E a sud di Memphis a circa duecento chilometri incontriamo i suoni tipici della Louisiana creati da violini, fisarmoniche, chitarre, fiati, tamburi, maracas, un misto di country, ritmi caraibici, reggae, r&b e soul. Parte di questo mondo è raccolto in «Zydeco», tredici brani suonati dai protagonisti di questo mix musicale tra cui il «re dello zydeco» Clifton Chenier e il suo discepolo Buchwheat Zydeco. E dalla terra cajun scivoliamo giù fino a New Orleans, la città di Satchmo adagiata sul Delta e che guarda al Mar dei Caraibi. In questo crocevia etnico-culturale scopriremo la lunga storia della musica di questa terra espressa soprattutto dalle mitiche brass band. ma non solo. «New Orleans Brass», titolo di questo bell’album, ricco di note informative, illustra a suon di note quel melting pot musicale che solo New Orleans ha saputo esprimere a livelli così alti. Tra le 11 tracce troviamo la Dirty Dozen Brass Band, trombettisti eccellenti come Leroy Jones o Kermit Ruffins, o vocalist come John Boutté, un interprete straordinario con uno stile che riassume le varie espressioni del canto nordamericano, dal jazz al r&b, dal cajun al soul. Abbiamo parlato di artisti facili da incontrare nei club della magica città del Mardi Gras, di Congo Square, del Quartiere Francese, il centro storico della Crescent City (così chiamata New Orleans per la sua forma a mezza luna) che si sta riprendendo dalle offese subite.

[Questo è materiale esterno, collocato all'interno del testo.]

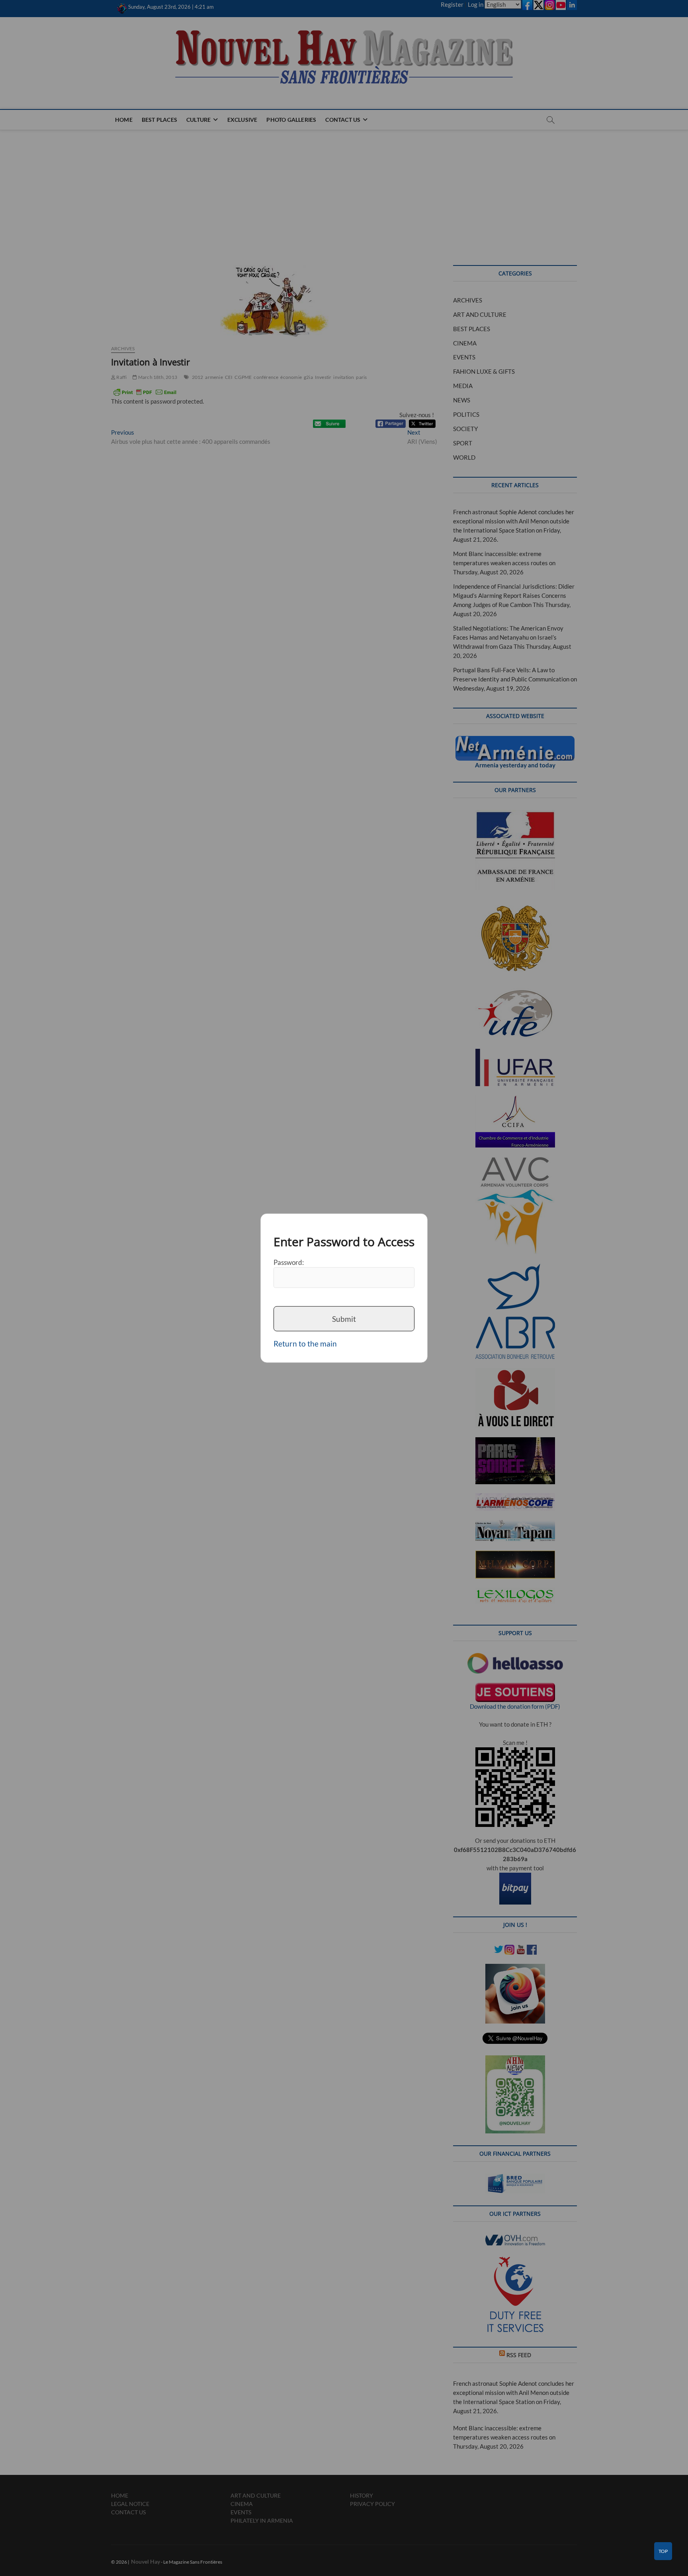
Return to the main (305, 1343)
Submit (344, 1318)
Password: (289, 1262)
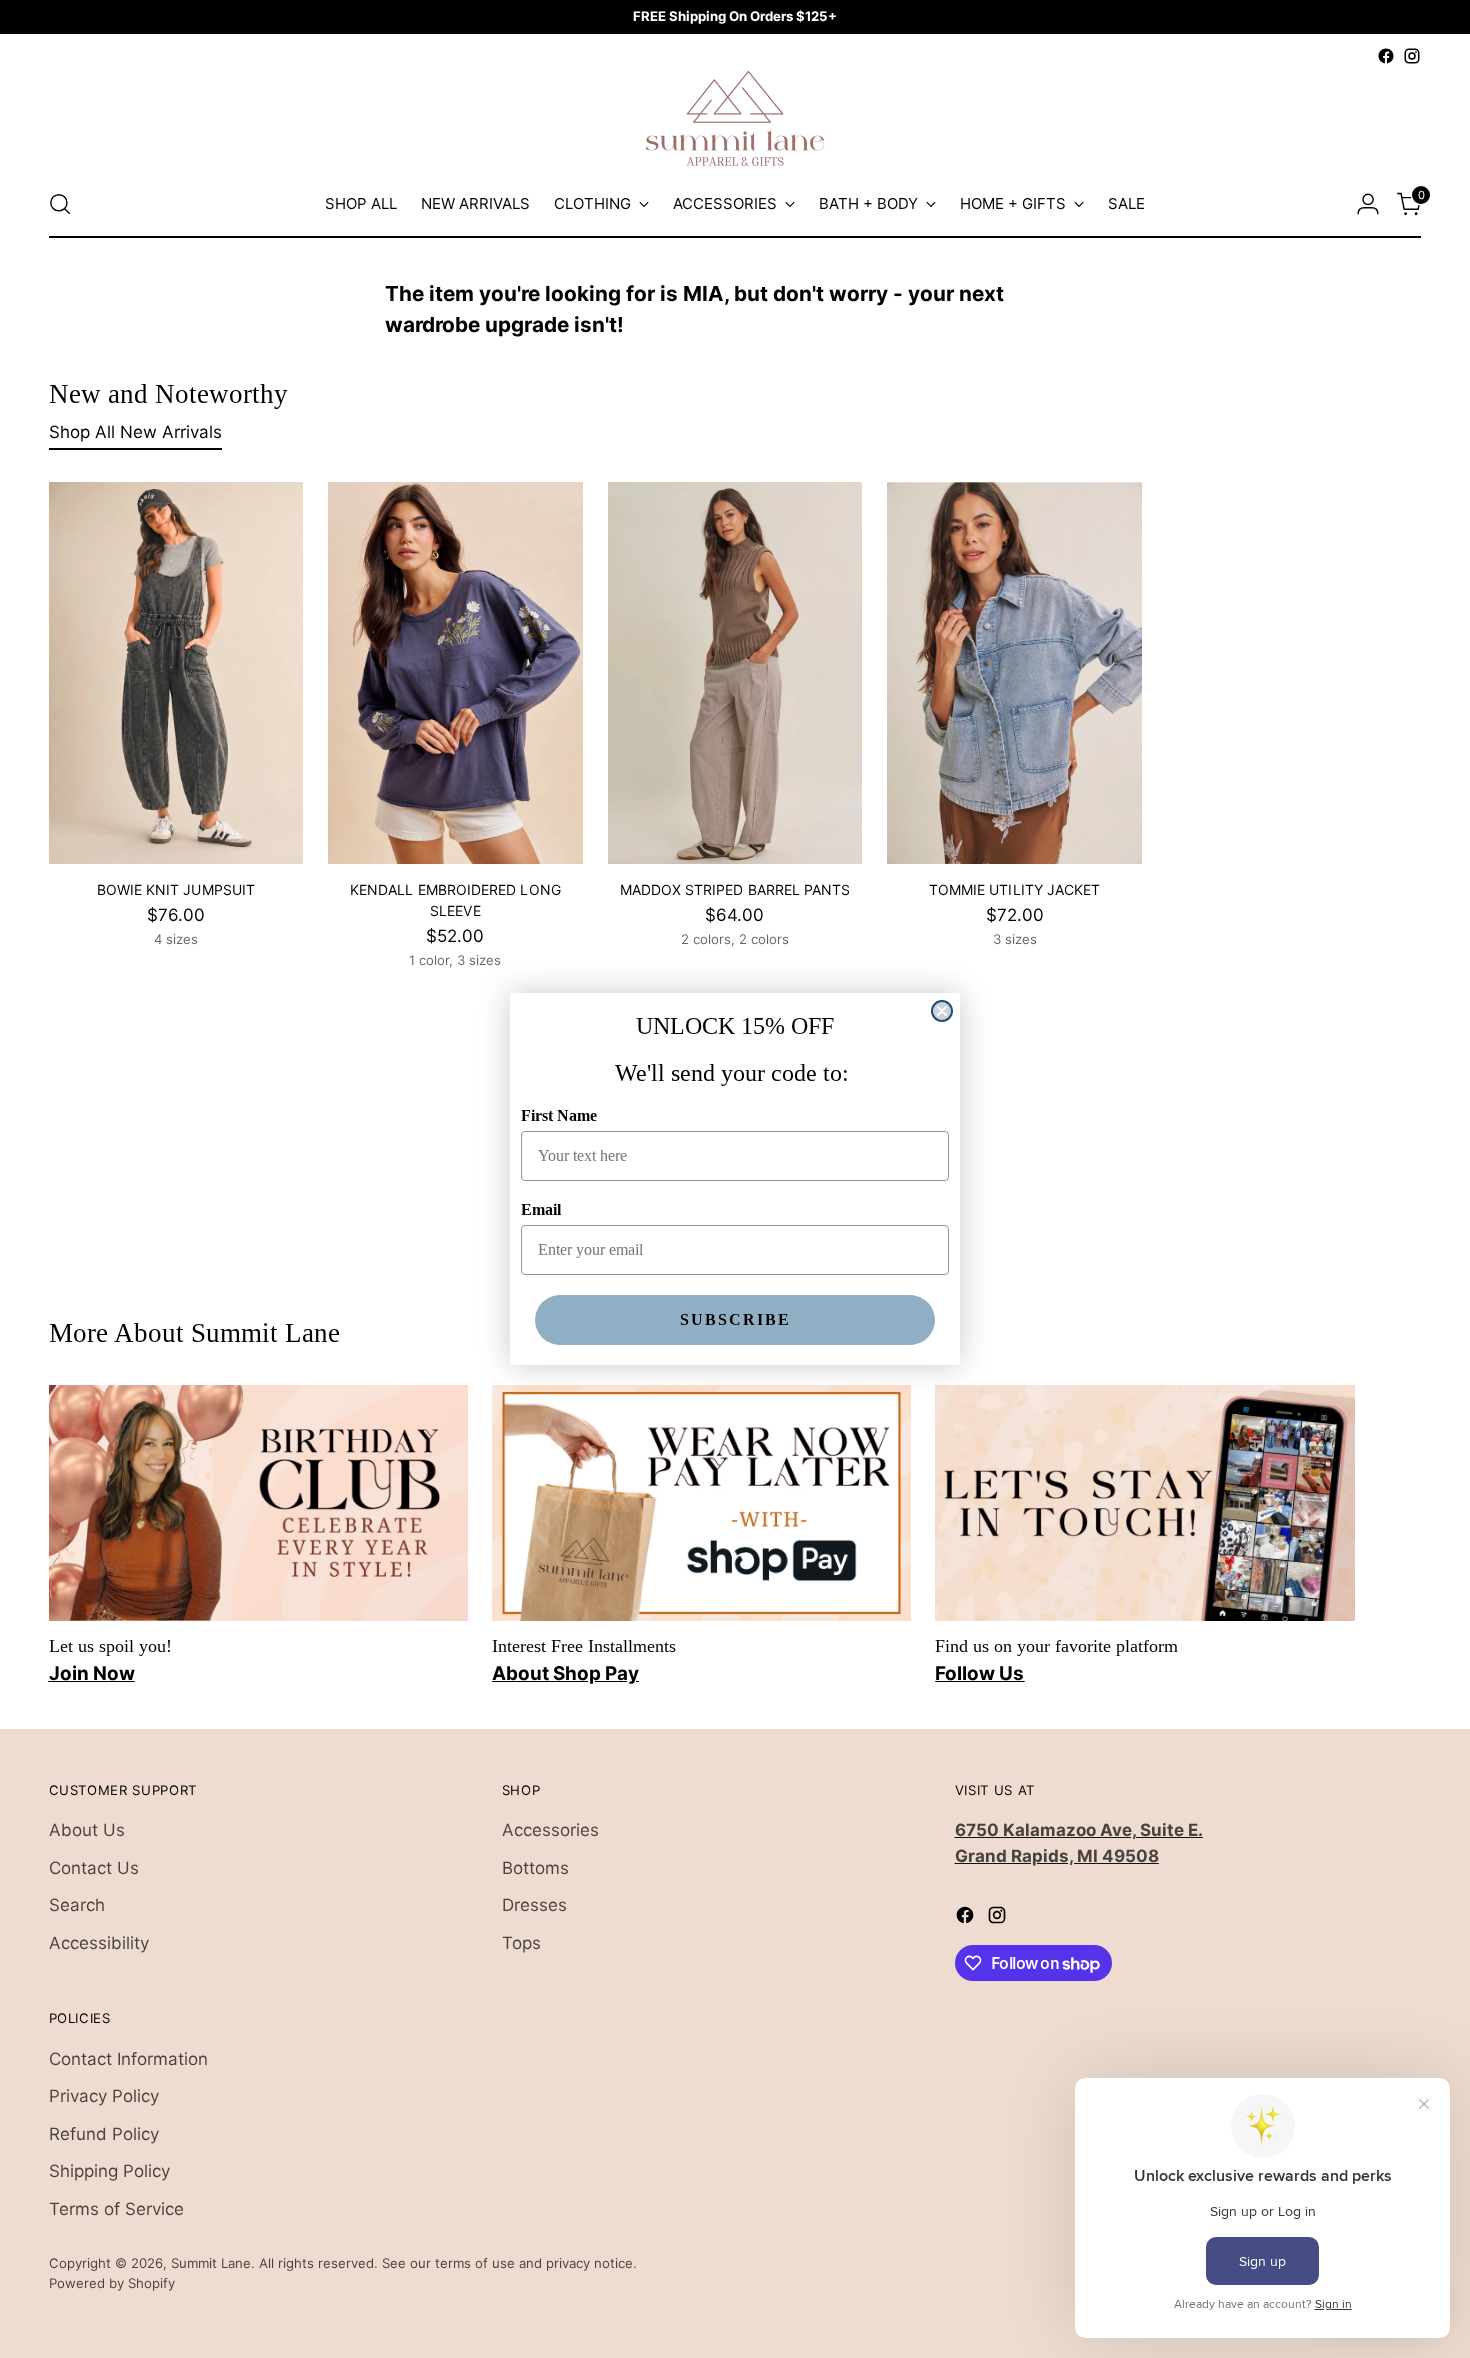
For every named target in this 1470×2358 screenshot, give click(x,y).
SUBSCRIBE (735, 1319)
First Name (559, 1115)
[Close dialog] (942, 1011)
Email (541, 1209)
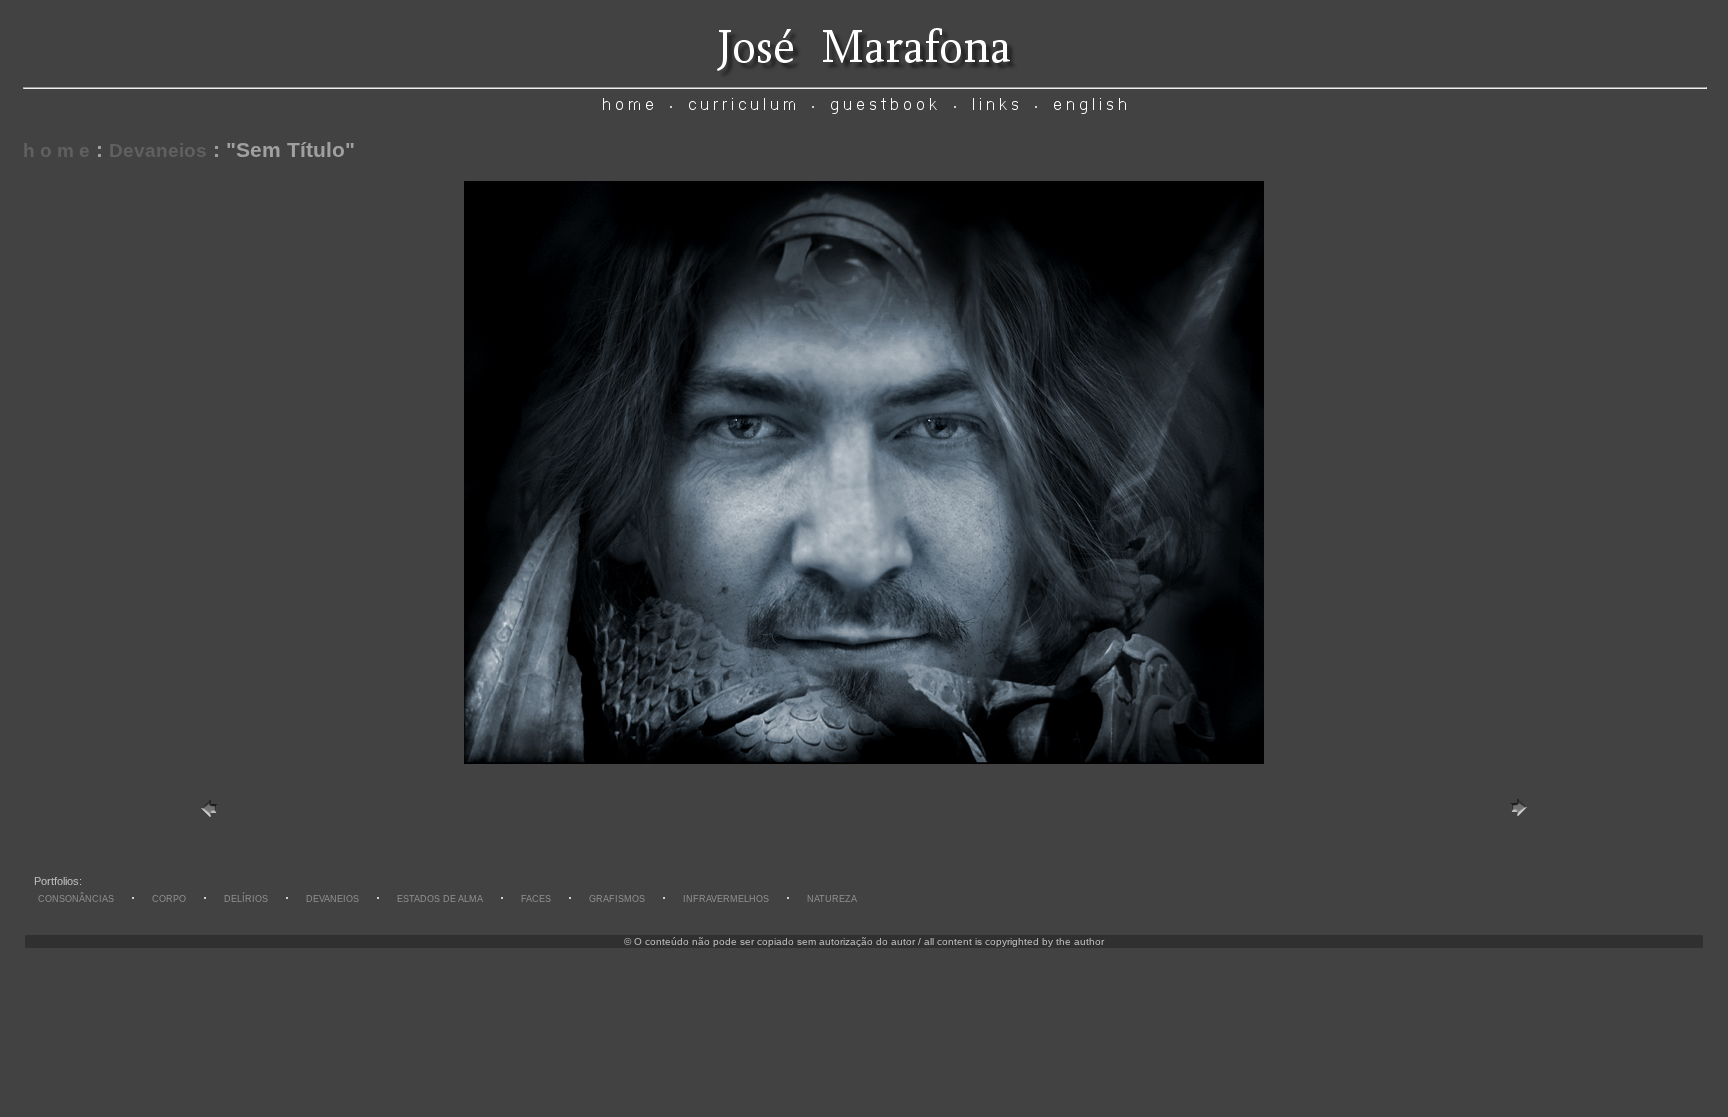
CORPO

Da qui avremmo voluto risalire tutti gli Stati Uniti, scoprire tanti altri protagonisti della musica afroamericana, per poi sconfinare nel Canada, conoscere le terre di origine degli acadiani che popolarono il sud ovest della Louisiana, e magari - già che eravamo in zona - sbirciare tra i suoni che sono raccolti in «Quebec» (Putumayo, 2008). Ma abbiamo preferito fermare il nostro viaggio musicale a New Orleans, perchè questa città, oltre ad essere la culla della musica afroamericana, è una realtà che merita approfondimenti ulteriori sui rapporti con le musiche caraibiche, con Cuba, Haiti, Messico eccetera. Una grande finestra da cui lanciare il nostro sguardo sui Caraibi e il mondo latino, la vasta regione che alimenta la cultura musicale preferita dai lettori di questo portale.
Termina qui il nostro itinerario musicale e da cui, se vorrete, potrete trarre spunti e idee per personalizzare un vostro viaggio vero e concreto tra i suoni delle genti.